CostFunction* cost_function =
new AutoDiffCostFunction(new CostFunctor);
problem.AddResidualBlock(cost_function, NULL, &x);
// 进行求解
Solver::Options options;
options.linear_solver_type = ceres::DENSE_QR;
options.minimizer_progress_to_stdout = true;
Solver::Summary summary;
Solve(options, &problem, &summary);
std::cout << summary.BriefReport() << "\n";
std::cout << "x : " << initial_x
<< " -> " << x << "\n";
return 0;
}
AutoDiffCostFunction将CostFunctor作为输入,自动区分它并为其提供CostFunction接口。
运行程序
// Ceres Solver - A fast non-linear least squares minimizer
// Copyright 2015 Google Inc. All rights reserved.
// http://ceres-solver.org/
//
// Redistribution and use in source and binary forms, with or without
// modification, are permitted provided that the following conditions are met:
//
// * Redistributions of source code must retain the above copyright notice,
// this list of conditions and the following disclaimer.
// * Redistributions in binary form must reproduce the above copyright notice,
// this list of conditions and the following disclaimer in the documentation
// and/or other materials provided with the distribution.

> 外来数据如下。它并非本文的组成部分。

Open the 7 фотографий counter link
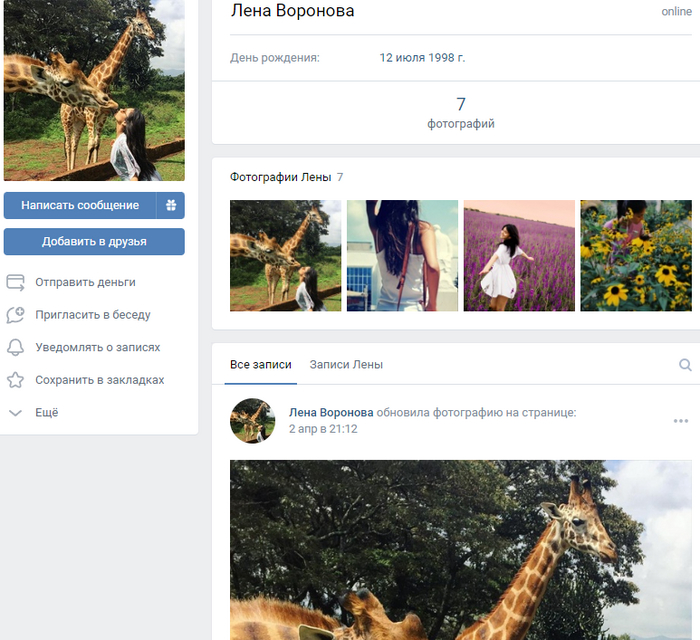This screenshot has width=700, height=640. [x=461, y=112]
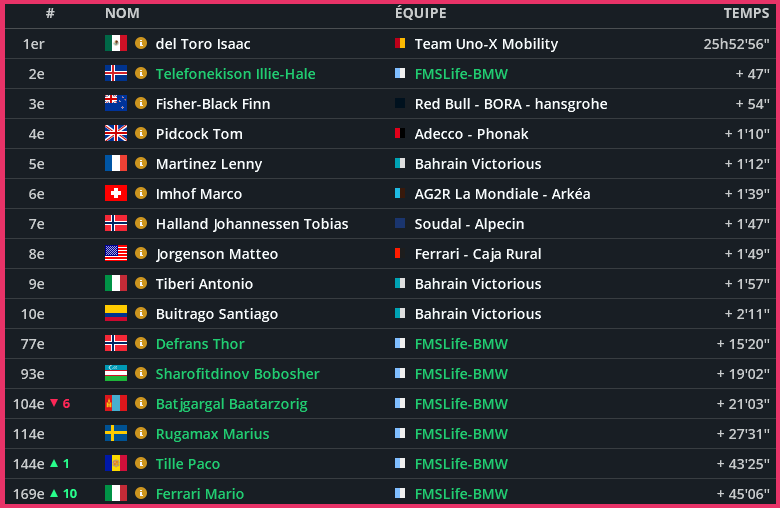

// * Neither the name of Google Inc. nor the names of its contributors may be
// used to endorse or promote products derived from this software without
// specific prior written permission.
//
// THIS SOFTWARE IS PROVIDED BY THE COPYRIGHT HOLDERS AND CONTRIBUTORS "AS IS"

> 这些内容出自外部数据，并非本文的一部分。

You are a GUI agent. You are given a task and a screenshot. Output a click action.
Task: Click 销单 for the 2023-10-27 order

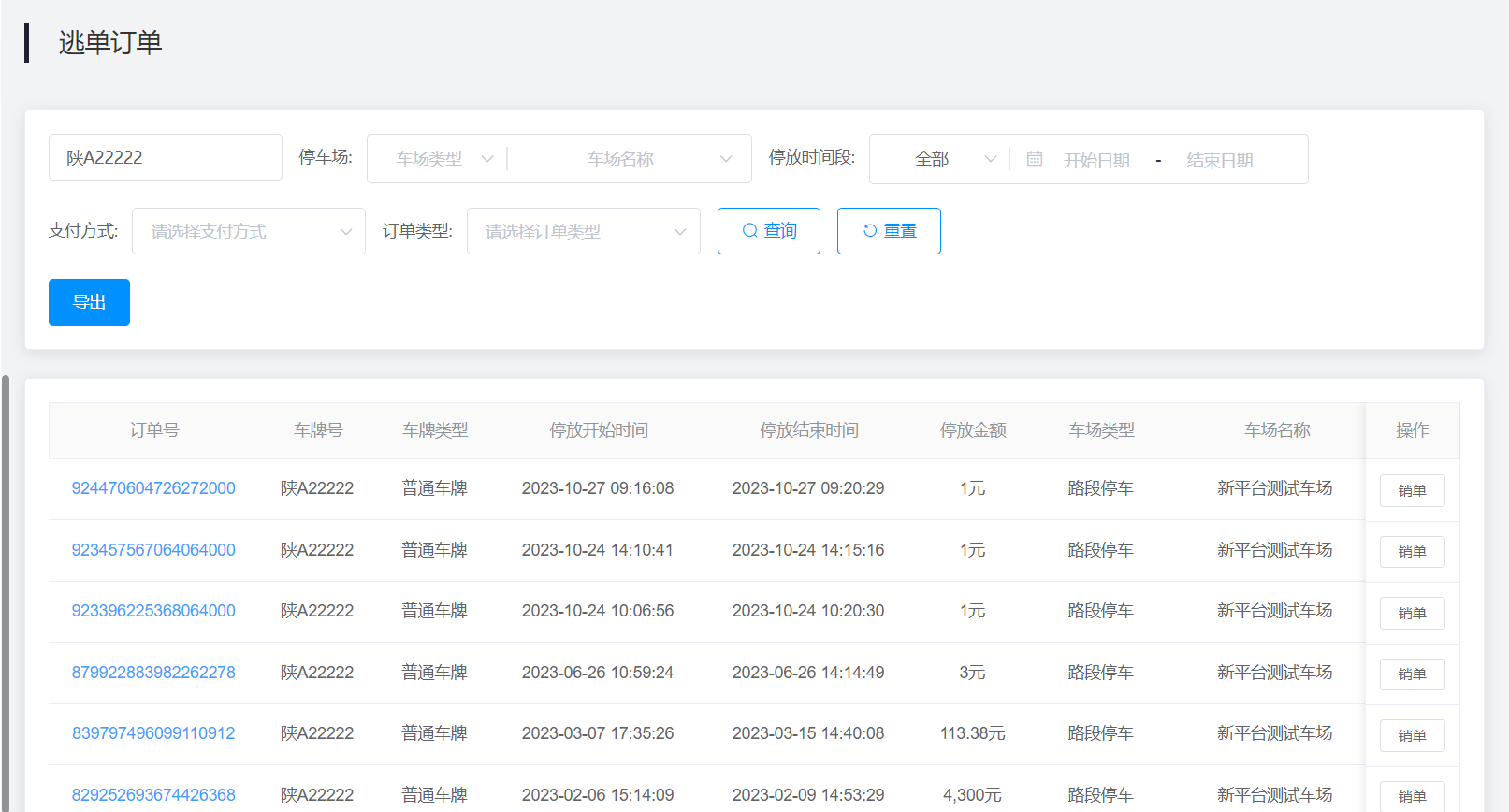(1412, 490)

// AND ANY EXPRESS OR IMPLIED WARRANTIES, INCLUDING, BUT NOT LIMITED TO, THE
// IMPLIED WARRANTIES OF MERCHANTABILITY AND FITNESS FOR A PARTICULAR PURPOSE
// ARE DISCLAIMED. IN NO EVENT SHALL THE COPYRIGHT OWNER OR CONTRIBUTORS BE
// LIABLE FOR ANY DIRECT, INDIRECT, INCIDENTAL, SPECIAL, EXEMPLARY, OR
// CONSEQUENTIAL DAMAGES (INCLUDING, BUT NOT LIMITED TO, PROCUREMENT OF
// SUBSTITUTE GOODS OR SERVICES; LOSS OF USE, DATA, OR PROFITS; OR BUSINESS
// INTERRUPTION) HOWEVER CAUSED AND ON ANY THEORY OF LIABILITY, WHETHER IN
// CONTRACT, STRICT LIABILITY, OR TORT (INCLUDING NEGLIGENCE OR OTHERWISE)

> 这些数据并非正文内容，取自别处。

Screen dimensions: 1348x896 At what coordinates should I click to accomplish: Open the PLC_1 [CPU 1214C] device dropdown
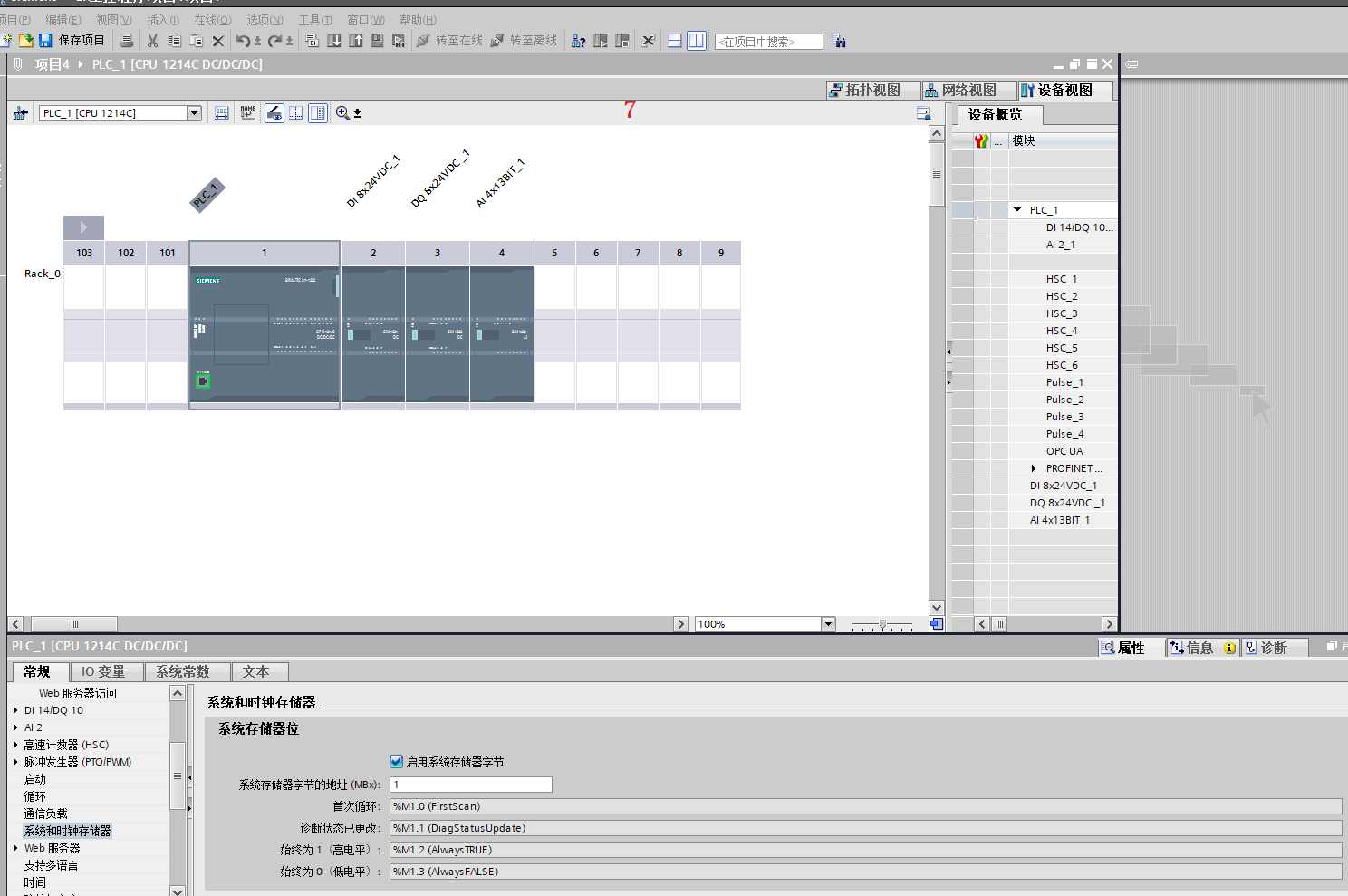(194, 113)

// ARISING IN ANY WAY OUT OF THE USE OF THIS SOFTWARE, EVEN IF ADVISED OF THE
// POSSIBILITY OF SUCH DAMAGE.
//
// Author: [email protected] (Keir Mierle)
//
// A simple example of using the Ceres minimizer.
//
// Minimize 0.5 (10 - x)^2 using jacobian matrix computed using
// automatic differentiation.
#include "ceres/ceres.h"
#include "glog/logging.h"
using ceres::AutoDiffCostFunction;
using ceres::CostFunction;
using ceres::Problem;
using ceres::Solver;
using ceres::Solve;
// A templated cost functor that implements the residual r = 10 -
// x. The method operator() is templated so that we can then use an
// automatic differentiation wrapper around it to generate its
// derivatives.
struct CostFunctor {
template bool operator()(const T* const x, T* residual) const {
residual[0] = 10.0 - x[0];
return true;
}
};
int main(int argc, char** argv) {
google::InitGoogleLogging(argv[0]);
// The variable to solve for with its initial value. It will be
// mutated in place by the solver.
double x = 0.5;
const double initial_x = x;
// Build the problem.
Problem problem;
// Set up the only cost function (also known as residual). This uses
// auto-differentiation to obtain the derivative (jacobian).
CostFunction* cost_function =
new AutoDiffCostFunction(new CostFunctor);
problem.AddResidualBlock(cost_function, NULL, &x);
// Run the solver!
Solver::Options options;
options.minimizer_progress_to_stdout = true;
Solver::Summary summary;
Solve(options, &problem, &summary);
std::cout << summary.BriefReport() << "\n";
std::cout << "x : " << initial_x
<< " -> " << x << "\n";
return 0;
}
运行程序的环境 ubuntu16.04+clion
CmakeLists.txt
cmake_minimum_required(VERSION 3.5)
project(ceress)
set(CMAKE_CXX_STANDARD 11)
# 添加cmake模块以使用ceres库
list( APPEND CMAKE_MODULE_PATH ${PROJECT_SOURCE_DIR}/cmake_modules )
find_package(Ceres REQUIRED)
include_directories( ${CERES_INCLUDE_DIRS} )
add_executable(ceress main.cpp)
target_link_libraries(ceress ${CERES_LIBRARIES} )
从x = 5开始,两次迭代中的求解器变为10 [2]。 细心的读者会注意到这是一个线性问题,一个线性求解应该足以得到最优值。 求解器的默认配置针对非线性问题,为简单起见,我们在此示例中未对其进行更改。 确实可以在一次迭代中使用Ceres获得该问题的解决方案。 还要注意,求解器在第一次迭代中确实非常接近0的最佳函数值。 当我们讨论Ceres的收敛和参数设置时,我们将更详细地讨论这些问题。